依頼範囲を決める
税理士事務所の主な業務は、記帳代行、決算書の作成、税務申告、税務相談です。まず、自分がどこまで依頼するか(記帳のみか、申告まで一括か)を決めましょう。依頼範囲が違うと、見積もりの前提も変わります。
次にやること:依頼したい業務を箇条書きで書き出してみる。
事前に準備する資料
相談をスムーズに進めるため、次のものを事前にまとめておきましょう。
- 売上と経費の記録
- 領収書の保管状況
- 帳簿の有無
- 法人化の予定の有無
資料が整っていると、担当者も具体的な説明をしやすくなります。
次にやること:手元にある書類を1つのフォルダに集める。
比較の判断軸
複数の事務所を比べるときは、次の4点が目安になります。
- 専門分野(個人事業主・法人・開業支援など)が合っているか
- 料金の説明が分かりやすく透明か
- 初回相談で丁寧に対応してもらえるか
- 連絡の速さや担当者の相性
「必ず節税できる」など成果を保証する説明には注意しましょう。料金だけで選ばず、相談しやすさや説明の丁寧さも大切な判断材料です。
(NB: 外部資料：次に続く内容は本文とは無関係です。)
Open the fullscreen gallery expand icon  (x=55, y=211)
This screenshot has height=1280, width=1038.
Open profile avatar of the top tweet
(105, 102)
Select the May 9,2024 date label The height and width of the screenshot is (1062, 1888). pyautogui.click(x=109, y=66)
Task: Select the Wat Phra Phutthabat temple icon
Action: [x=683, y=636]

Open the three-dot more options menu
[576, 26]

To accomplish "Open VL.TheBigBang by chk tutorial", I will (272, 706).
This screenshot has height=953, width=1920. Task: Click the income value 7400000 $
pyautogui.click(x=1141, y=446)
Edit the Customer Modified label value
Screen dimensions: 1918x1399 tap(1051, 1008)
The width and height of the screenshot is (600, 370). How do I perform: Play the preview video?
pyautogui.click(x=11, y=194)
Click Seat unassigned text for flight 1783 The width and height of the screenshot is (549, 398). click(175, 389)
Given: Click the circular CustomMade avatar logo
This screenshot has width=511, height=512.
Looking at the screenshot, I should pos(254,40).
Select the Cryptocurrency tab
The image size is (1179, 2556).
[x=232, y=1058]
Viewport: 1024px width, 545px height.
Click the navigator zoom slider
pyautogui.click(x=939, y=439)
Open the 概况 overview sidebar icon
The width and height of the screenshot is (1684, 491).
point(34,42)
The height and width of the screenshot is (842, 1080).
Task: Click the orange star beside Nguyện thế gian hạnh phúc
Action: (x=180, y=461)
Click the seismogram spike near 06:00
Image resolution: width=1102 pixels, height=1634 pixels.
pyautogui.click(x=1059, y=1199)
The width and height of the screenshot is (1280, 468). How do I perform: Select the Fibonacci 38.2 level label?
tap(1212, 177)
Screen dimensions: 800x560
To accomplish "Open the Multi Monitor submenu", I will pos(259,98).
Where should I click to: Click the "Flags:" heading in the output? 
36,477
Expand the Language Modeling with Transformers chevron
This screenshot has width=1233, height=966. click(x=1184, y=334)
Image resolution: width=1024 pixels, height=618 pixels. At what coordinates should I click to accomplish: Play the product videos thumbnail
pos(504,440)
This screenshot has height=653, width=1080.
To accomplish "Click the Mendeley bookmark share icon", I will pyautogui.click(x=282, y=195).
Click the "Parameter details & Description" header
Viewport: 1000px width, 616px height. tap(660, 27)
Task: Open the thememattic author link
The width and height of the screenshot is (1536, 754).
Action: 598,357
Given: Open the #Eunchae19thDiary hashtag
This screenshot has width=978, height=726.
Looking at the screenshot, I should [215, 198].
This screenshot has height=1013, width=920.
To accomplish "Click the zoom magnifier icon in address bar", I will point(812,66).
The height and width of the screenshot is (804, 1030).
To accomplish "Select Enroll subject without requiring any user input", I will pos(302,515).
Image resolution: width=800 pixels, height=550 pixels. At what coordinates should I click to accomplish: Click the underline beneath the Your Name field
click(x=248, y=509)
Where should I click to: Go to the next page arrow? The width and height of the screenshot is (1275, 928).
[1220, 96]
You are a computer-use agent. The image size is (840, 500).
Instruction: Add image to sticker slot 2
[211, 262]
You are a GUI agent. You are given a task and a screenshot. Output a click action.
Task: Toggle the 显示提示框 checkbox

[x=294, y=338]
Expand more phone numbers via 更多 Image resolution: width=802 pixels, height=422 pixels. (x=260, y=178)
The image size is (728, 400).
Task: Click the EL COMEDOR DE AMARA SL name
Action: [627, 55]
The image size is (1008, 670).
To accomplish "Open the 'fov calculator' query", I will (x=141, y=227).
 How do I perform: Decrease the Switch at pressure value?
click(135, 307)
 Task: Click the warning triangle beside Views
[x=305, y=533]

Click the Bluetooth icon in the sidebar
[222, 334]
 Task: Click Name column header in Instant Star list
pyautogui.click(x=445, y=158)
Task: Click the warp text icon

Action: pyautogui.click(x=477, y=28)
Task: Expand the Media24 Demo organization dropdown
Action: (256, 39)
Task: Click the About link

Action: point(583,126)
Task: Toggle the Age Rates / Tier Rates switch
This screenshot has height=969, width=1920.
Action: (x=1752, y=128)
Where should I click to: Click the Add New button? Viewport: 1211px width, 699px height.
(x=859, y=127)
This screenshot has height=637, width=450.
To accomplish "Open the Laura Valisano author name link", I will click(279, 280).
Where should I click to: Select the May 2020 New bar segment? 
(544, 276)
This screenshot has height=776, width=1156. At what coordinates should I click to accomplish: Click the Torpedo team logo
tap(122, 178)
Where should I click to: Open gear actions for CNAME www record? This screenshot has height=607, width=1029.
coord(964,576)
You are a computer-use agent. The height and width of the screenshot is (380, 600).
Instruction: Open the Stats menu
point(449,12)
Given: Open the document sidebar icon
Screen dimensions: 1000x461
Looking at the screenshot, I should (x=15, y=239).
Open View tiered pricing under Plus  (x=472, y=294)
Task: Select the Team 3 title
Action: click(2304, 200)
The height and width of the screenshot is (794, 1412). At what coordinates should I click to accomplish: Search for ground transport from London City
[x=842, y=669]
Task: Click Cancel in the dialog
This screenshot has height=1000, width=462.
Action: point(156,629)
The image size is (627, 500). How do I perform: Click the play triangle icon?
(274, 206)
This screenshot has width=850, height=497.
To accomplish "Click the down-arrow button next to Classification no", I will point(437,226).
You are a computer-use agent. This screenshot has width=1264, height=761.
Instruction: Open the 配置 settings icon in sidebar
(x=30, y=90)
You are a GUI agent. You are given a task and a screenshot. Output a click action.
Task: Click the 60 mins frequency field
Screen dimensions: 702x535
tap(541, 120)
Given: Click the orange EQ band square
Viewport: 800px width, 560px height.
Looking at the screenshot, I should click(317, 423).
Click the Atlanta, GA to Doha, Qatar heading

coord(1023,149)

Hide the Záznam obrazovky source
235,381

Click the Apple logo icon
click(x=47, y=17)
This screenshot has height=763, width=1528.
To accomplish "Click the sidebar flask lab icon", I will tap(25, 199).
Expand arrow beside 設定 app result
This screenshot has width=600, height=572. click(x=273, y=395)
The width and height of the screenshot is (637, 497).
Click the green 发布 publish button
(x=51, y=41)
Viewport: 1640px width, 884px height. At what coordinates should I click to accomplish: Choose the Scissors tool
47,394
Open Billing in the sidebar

次にやること:気になる事務所を2~3件リストアップする。
初回相談の質問リスト
初回相談では、次の項目を確認しましょう。
- 見積もりの内訳(月額費用・決算時費用など)
- 契約期間と解約条件
- 追加費用が発生するケース
- 担当者を変更できるか
- 資料の提出期限
- 対応時間や回答の速さの目安
不明点はその場でメモを取り、複数の事務所に同じ質問をして比べるのがおすすめです。
次にやること:質問リストを持参して相談予約を入れる。
依頼後の注意点
契約後は、決められた期限までに書類を提出することが基本です。提出の遅れや、契約内容の認識のずれがトラブルの原因になりがちです。契約書の条件は大切に保管し、担当者とは定期的に連絡を取りましょう。特に、確定申告が近い時期の依頼は余裕を持って進めましょう。
次にやること:契約前に、内容を家族や身近な人にも説明できるか確認する。
まとめ
依頼前に、依頼範囲の整理、資料の準備、複数事務所の比較、初回相談での質問、契約条件の確認の5点を順に進めましょう。不明な点は遠慮なく尋ね、納得してから契約することが失敗を防ぐ近道です。本記事は一般的な情報であり、個別の税務判断は税理士等の専門家への相談をおすすめします。